> Alıştırma Görevleri
**1)** "İnsafsız Oyunlar" yazısına göre İngilizler yaklaşık kaç yıldır dünyada karışıklık çıkarıyor?
**2)** "İnsafsız Oyunlar" yazısında "Başbakan Erdoğan, cumhurbaşkanlığı" sözlerinden aşağıya, "Müslüman kıyımı yapmışlardı." sözlerine kadar her şeyi yeniden yazın; bunu yaparken "altıncı" yerine "yedinci" koyun.
**3)** "İnsafsız Oyunlar" yazısında yazar, Erdoğan sonrasında Özal ile Anavatan Partisinin yaşadığı duruma düşülmemesini neden istiyor? Bir ile üç cümle arasında açıklayın.

> Kaynak Metin
:::
İnsafsız Oyunlar!
Seçimlerin bitmesi ile başlayan itirazlar devam etse de artık milletin gösterdiği istikamet belli oldu. Milletimiz büyük bir istekle, AK Partiye teveccüh gösterdi.
Kalkınma ve refah için hiçbir projesi olmayanlar, birleşseler de başaramadılar. Bu seçimler, bir bakıma önümüzdeki Cumhurbaşkanlığı ve daha sonraki milletvekili seçimleri için de işaretler taşıyor.

Başbakan Erdoğan, cumhurbaşkanlığı makamı için milletin onayını almış durumda. Erdoğan sonrasında da, geçmişte yaşadığımız rahmetli Özal ile Anavatan Partisinin durumuna inşallah düşülmez. Bunu o dönemde istikrarın bozulması, ekonominin çökmesi, milletle barışık olmayanların çeşitli senaryolarla yönetimi ele geçirmeleri nedeniyle istiyorum.

Bu seçim dönemi boyunca, özellikle Başbakanın anlatmaya çalıştığı çok önemli senaryolardan biri, Müslüman ülkeler üzerinde oynanan küresel boyuttaki oyunlardı. Tarihi iyice anlayabilirsek, bu oyunların islamiyetin tebliğ edildiği altıncı yüzyıla kadar gittiğini görürüz.

İslamiyet'in hızla yayıldığı ve medeniyetin dünyaya Müslümanlarca öğretildiği yıllardan sonra, Anadolu ve Kudüs'e doğru yapılan haçlı seferleri ile bir nevi intikam almaya çalışan gayri Müslimler, Endülüs medeniyetini de yerle bir ederek İspanya'da adeta bir Müslüman kıyımı yapmışlardı.

Osmanlı'nın gerileme sürecine girmesi ile batı, elde ettiği avantajı, özellikle ekonomileri sömürmek suretiyle, insani değerleri çiğneme pahasına hep kendi lehine kullandı.

Özellikle 18. Yüzyıldan itibaren İngiliz finans imparatorluğunun, dünyaya hâkim olduğunu görmekteyiz. Kendi değerleri ile hep alay eden haysiyetsiz bölge aydınları sayesinde, böl, parçala yönet ve sömür taktiği ile yaklaşık 150 yıldır dünyada karışıklıklar çıkaran İngilizler için artık sonun başlangıcına gelinmiş görünüyor.
:::
> Veri Kesiti

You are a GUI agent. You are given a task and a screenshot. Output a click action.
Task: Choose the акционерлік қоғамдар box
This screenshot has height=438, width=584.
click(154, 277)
:::
> Alıştırma Cevapları
**1)** Yaklaşık 150 yıldır.

**2)**
Başbakan Erdoğan, cumhurbaşkanlığı makamı için milletin onayını almış durumda. Erdoğan sonrasında da, geçmişte yaşadığımız rahmetli Özal ile Anavatan Partisinin durumuna inşallah düşülmez. Bunu o dönemde istikrarın bozulması, ekonominin çökmesi, milletle barışık olmayanların çeşitli senaryolarla yönetimi ele geçirmeleri nedeniyle istiyorum.

Bu seçim dönemi boyunca, özellikle Başbakanın anlatmaya çalıştığı çok önemli senaryolardan biri, Müslüman ülkeler üzerinde oynanan küresel boyuttaki oyunlardı. Tarihi iyice anlayabilirsek, bu oyunların islamiyetin tebliğ edildiği yedinci yüzyıla kadar gittiğini görürüz.

İslamiyet'in hızla yayıldığı ve medeniyetin dünyaya Müslümanlarca öğretildiği yıllardan sonra, Anadolu ve Kudüs'e doğru yapılan haçlı seferleri ile bir nevi intikam almaya çalışan gayri Müslimler, Endülüs medeniyetini de yerle bir ederek İspanya'da adeta bir Müslüman kıyımı yapmışlardı.

**3)** Yazar bunu, o dönemde istikrarın bozulduğu ve ekonominin çöktüğü için istiyor. Ayrıca o dönemde milletle barışık olmayanlar çeşitli senaryolarla yönetimi ele geçirmişti.